4. The electrolyte container pipeline with self-cleaning function as described in claim 3, characterized in that: A movable ring (17) is slidably connected to the reciprocating lead screw (12). Both ends of the movable ring (17) are fixedly connected to mounting plates (18). One of the mounting plates (18) is fixedly connected to a slider (19) on the side close to the reciprocating lead screw (12). The slider (19) movably fits against the lead rail of the reciprocating lead screw (12).

5. The electrolyte container pipeline with self-cleaning function as described in claim 4, characterized in that: A sleeve (20) is fixedly connected to the bottom wall of the first liquid guide groove (5). A telescopic rod (21) is slidably inserted into the sleeve (20). The telescopic rod (21) is fixedly installed at the bottom of the sealing plug (13).
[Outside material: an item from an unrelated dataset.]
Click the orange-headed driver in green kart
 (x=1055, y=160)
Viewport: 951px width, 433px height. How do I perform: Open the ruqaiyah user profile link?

A return spring (22) is sleeved on the outer arc wall of the sleeve (20).

6. The electrolyte container pipeline with self-cleaning function as described in claim 5, characterized in that: A protective cover (23) is provided on the outer side of the meshing point of the first bevel gear (15) and the second bevel gear (16).

7. An electrolyte container pipeline with self-cleaning function as described in claim 6, characterized in that: The threaded rod (14) has a fan blade (24) fixedly installed on its outer arc wall.

8. The electrolyte container pipeline with self-cleaning function as described in claim 7, characterized in that: Two reinforcing rods (25) are fixedly installed between the annular scraper (11) and the connecting rod (10).